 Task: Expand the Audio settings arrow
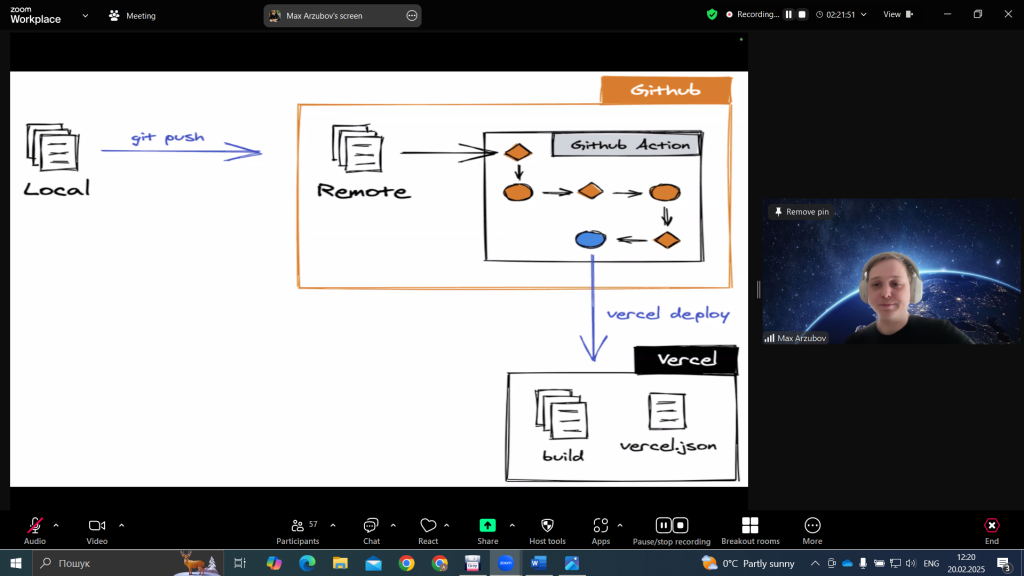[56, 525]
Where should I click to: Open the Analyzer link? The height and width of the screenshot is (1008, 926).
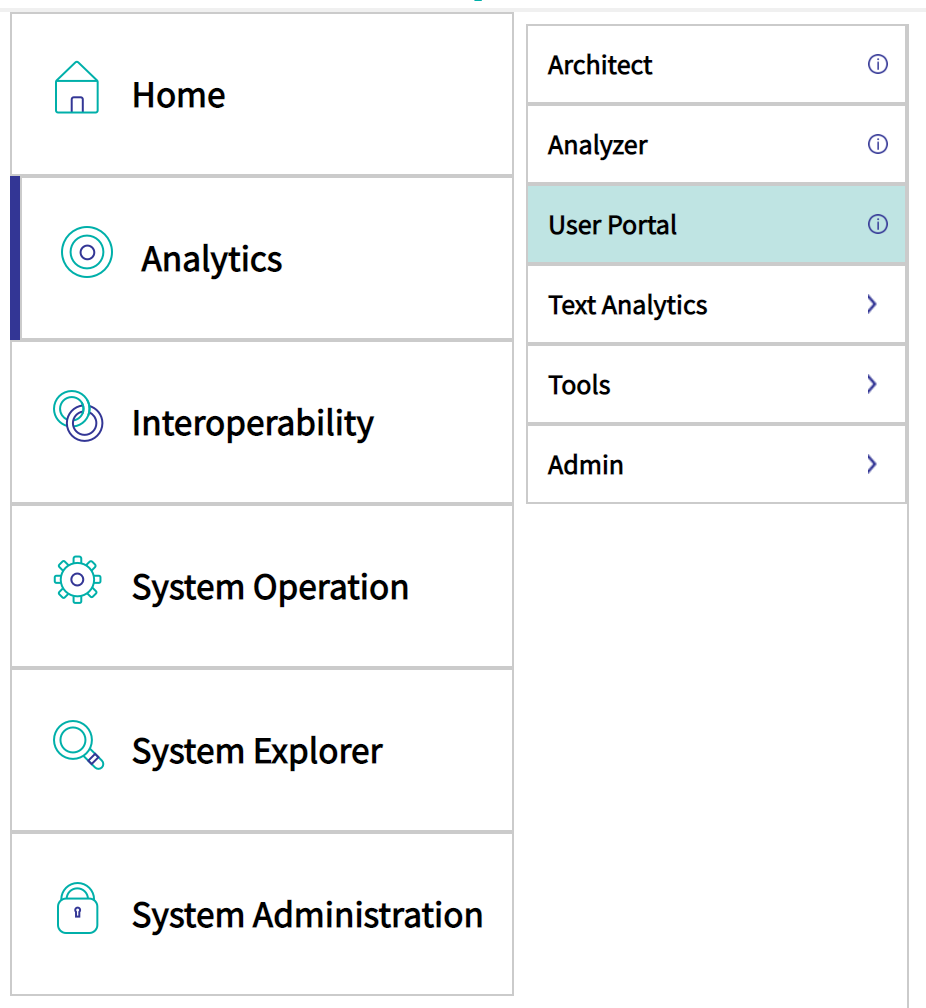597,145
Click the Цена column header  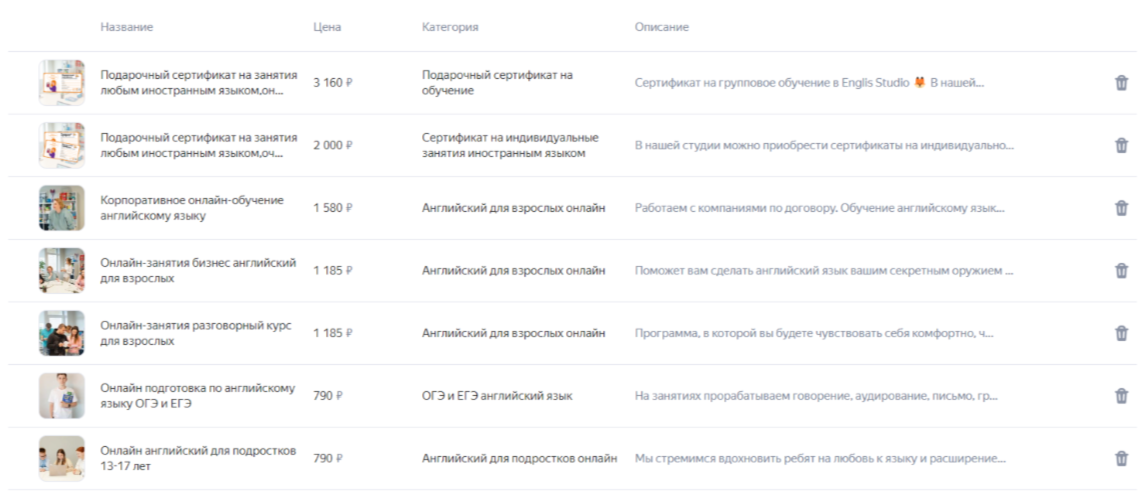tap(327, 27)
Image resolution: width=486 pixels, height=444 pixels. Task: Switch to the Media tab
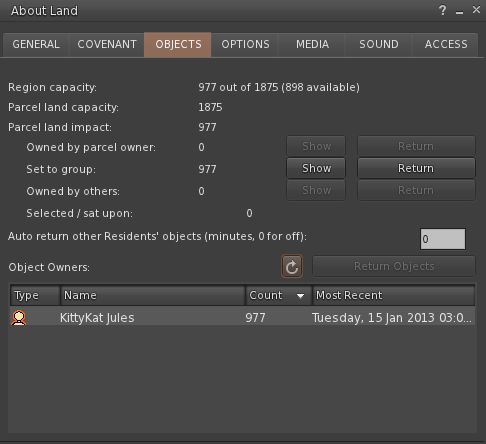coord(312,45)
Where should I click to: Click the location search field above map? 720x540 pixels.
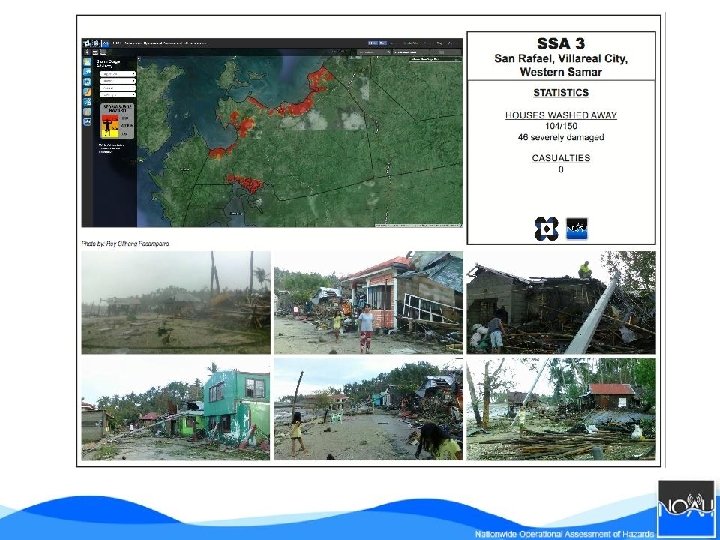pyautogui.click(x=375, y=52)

---

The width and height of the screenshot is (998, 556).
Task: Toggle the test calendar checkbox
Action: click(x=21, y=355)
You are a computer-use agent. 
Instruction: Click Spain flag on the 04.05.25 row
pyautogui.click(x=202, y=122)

* * *

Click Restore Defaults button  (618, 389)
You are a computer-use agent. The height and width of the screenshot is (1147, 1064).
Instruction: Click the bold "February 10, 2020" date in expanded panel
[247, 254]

_Task to carry out_
Where a line of the listing holds "computer", show that line.

_Answer_
You are a computer-use agent. 
You are a computer-use agent. The height and width of the screenshot is (1147, 1064).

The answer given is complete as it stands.